Goal of the exercise —
Filter the listing so that only lines with the word "card" remain.

Input material —
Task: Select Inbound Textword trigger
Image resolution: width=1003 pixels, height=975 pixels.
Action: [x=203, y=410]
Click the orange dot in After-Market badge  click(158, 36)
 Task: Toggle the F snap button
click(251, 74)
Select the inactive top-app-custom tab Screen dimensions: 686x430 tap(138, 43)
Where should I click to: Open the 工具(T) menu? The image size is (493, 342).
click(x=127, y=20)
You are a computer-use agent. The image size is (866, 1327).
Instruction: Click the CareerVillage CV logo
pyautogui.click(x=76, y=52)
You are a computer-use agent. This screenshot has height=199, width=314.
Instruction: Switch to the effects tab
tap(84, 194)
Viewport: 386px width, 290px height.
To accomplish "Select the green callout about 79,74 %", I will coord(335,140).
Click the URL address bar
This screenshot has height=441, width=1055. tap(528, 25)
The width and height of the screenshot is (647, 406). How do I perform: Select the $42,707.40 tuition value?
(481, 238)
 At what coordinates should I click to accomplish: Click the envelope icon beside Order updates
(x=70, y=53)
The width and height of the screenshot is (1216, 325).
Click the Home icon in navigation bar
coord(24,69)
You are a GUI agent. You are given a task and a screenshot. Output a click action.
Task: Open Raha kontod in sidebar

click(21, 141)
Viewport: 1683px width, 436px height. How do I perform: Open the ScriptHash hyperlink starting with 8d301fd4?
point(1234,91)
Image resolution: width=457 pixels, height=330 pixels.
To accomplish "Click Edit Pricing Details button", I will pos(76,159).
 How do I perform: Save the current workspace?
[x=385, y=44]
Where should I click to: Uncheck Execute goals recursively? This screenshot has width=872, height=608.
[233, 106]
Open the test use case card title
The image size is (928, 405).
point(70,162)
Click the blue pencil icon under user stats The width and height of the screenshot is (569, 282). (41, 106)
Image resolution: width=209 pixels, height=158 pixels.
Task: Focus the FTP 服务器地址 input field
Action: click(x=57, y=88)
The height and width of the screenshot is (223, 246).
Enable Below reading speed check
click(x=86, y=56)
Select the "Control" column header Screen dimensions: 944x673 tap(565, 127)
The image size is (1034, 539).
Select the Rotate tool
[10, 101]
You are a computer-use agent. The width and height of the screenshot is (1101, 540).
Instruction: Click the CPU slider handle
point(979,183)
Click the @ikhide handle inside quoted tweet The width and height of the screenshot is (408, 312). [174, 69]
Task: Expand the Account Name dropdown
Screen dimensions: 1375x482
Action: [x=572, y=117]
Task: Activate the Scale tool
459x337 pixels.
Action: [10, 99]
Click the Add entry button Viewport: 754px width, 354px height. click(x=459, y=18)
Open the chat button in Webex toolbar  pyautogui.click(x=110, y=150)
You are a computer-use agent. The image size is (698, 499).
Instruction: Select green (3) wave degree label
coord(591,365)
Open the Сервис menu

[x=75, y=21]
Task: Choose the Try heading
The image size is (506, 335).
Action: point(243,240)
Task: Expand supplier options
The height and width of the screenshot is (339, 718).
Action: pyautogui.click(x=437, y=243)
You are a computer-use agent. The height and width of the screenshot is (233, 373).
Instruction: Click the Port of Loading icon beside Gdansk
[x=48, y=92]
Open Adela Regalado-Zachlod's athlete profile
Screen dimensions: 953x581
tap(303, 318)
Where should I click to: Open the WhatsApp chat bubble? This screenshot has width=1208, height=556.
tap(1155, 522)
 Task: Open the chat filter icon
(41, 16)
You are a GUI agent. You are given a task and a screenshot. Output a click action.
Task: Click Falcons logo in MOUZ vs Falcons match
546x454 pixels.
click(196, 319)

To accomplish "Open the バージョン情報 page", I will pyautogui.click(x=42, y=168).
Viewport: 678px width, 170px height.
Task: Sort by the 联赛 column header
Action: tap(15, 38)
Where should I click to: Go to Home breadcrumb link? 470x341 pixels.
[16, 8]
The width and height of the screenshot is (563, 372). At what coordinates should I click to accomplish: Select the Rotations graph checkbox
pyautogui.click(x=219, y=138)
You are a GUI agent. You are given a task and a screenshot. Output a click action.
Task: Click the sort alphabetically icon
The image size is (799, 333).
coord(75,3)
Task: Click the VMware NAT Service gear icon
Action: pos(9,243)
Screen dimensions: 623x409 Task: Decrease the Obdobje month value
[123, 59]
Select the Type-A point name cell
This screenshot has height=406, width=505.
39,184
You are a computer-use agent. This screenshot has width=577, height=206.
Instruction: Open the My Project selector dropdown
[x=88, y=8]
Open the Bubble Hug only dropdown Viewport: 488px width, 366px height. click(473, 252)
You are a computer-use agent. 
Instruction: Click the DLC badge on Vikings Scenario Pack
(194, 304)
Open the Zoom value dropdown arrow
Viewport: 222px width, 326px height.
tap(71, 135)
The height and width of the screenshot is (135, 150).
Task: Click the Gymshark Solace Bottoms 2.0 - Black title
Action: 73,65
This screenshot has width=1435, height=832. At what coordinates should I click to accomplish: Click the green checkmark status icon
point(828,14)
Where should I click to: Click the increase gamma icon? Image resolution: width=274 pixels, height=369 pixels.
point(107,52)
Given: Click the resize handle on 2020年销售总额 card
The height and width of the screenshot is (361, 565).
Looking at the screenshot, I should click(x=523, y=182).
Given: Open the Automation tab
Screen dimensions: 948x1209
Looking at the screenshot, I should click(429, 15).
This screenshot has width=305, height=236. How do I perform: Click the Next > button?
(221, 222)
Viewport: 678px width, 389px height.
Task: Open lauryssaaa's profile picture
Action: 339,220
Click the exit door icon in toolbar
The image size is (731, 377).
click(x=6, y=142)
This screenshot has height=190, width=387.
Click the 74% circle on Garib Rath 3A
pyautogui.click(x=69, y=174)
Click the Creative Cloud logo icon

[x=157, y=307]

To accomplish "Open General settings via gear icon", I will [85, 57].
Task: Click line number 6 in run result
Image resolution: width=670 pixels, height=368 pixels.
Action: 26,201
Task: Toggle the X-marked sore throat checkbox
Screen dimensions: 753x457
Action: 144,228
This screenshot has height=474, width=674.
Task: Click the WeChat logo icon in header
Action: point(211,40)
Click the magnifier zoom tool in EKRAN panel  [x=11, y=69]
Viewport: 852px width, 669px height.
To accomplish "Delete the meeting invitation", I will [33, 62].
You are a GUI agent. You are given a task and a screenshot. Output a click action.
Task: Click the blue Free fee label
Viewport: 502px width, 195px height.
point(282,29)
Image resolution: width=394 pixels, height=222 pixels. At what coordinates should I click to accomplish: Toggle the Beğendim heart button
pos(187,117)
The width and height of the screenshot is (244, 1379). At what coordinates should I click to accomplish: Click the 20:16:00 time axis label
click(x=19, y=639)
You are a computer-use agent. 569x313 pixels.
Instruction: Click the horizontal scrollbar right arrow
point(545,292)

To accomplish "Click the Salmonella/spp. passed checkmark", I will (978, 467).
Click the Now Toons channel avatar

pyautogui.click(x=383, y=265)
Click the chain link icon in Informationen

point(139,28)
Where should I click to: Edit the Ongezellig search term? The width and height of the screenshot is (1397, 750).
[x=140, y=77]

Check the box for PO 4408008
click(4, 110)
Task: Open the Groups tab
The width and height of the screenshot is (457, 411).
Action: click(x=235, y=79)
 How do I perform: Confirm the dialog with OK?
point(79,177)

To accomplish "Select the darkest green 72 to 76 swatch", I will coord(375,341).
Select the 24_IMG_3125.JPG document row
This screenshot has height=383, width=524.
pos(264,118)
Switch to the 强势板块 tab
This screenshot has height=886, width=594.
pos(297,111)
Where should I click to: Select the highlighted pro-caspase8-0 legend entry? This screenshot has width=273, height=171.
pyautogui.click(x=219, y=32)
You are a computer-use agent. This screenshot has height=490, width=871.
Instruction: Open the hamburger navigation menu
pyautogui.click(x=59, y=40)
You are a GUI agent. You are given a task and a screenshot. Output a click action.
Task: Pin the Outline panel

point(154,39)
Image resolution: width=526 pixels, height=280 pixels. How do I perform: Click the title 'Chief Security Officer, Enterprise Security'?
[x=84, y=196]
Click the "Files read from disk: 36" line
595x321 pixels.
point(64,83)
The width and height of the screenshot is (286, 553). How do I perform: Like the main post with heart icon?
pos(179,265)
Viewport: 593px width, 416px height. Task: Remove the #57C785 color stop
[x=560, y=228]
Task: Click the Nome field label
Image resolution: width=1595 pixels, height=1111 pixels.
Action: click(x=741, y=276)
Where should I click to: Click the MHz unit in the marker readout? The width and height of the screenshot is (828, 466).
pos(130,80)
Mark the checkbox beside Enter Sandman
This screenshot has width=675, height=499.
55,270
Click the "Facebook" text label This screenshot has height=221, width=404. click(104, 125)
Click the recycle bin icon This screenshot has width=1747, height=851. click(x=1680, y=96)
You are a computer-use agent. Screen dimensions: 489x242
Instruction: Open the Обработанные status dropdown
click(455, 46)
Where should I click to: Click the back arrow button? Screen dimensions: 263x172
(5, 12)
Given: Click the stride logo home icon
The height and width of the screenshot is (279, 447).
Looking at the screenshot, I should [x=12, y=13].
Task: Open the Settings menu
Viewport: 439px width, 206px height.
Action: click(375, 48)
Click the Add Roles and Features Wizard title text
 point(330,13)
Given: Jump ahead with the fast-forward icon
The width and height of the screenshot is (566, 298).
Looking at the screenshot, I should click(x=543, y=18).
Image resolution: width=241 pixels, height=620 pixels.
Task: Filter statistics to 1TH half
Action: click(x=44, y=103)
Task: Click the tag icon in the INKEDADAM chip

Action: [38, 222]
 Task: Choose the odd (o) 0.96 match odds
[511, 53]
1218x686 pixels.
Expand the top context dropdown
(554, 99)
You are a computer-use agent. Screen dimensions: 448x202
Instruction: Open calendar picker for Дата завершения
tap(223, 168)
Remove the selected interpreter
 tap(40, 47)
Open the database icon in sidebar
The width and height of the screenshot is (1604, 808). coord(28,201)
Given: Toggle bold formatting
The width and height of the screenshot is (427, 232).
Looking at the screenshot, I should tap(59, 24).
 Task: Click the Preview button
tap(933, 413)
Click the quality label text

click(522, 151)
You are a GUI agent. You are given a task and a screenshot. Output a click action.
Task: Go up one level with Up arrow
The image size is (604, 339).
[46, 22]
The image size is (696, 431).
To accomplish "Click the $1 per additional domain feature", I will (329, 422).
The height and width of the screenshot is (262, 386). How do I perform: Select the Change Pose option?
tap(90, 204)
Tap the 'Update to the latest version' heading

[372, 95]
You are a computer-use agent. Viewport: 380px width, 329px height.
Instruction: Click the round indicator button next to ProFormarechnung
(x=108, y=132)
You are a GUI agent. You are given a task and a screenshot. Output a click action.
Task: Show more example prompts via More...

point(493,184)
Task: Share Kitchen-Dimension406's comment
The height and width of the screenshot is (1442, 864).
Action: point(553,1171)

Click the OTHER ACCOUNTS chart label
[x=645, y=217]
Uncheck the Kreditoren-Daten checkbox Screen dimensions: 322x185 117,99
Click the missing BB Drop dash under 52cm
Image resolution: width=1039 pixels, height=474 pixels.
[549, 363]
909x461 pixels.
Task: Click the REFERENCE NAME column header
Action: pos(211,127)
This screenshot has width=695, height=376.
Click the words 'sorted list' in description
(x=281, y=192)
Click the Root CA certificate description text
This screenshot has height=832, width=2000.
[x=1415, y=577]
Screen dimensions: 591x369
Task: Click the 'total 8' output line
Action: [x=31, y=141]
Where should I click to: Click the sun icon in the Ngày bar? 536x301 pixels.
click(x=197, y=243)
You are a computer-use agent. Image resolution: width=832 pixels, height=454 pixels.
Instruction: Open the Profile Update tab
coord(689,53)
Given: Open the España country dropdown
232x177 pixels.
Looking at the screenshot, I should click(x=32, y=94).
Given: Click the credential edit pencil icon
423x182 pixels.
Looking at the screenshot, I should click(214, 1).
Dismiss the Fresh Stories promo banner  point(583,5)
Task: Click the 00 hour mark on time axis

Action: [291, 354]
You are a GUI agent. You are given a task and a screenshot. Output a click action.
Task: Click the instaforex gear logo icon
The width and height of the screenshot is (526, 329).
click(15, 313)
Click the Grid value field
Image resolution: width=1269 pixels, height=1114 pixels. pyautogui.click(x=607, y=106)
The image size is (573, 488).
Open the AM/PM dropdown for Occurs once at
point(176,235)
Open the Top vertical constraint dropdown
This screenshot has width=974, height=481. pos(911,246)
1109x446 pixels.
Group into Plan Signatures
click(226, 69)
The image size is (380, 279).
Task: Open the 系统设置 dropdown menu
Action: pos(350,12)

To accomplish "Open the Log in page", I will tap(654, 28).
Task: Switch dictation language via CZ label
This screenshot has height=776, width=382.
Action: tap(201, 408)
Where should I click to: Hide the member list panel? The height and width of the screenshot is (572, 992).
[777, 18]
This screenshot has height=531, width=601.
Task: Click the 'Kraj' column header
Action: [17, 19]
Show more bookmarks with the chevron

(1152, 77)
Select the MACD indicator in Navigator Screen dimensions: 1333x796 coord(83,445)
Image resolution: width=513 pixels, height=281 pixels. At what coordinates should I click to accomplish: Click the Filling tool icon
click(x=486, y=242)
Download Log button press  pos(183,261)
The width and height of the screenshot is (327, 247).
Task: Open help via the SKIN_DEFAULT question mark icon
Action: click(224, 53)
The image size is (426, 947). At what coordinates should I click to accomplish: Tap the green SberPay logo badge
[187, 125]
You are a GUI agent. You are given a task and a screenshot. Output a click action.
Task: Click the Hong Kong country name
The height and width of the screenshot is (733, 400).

Exercise response —
Open the test use case card title
Given: Click the resize handle on 2020年销售总额 card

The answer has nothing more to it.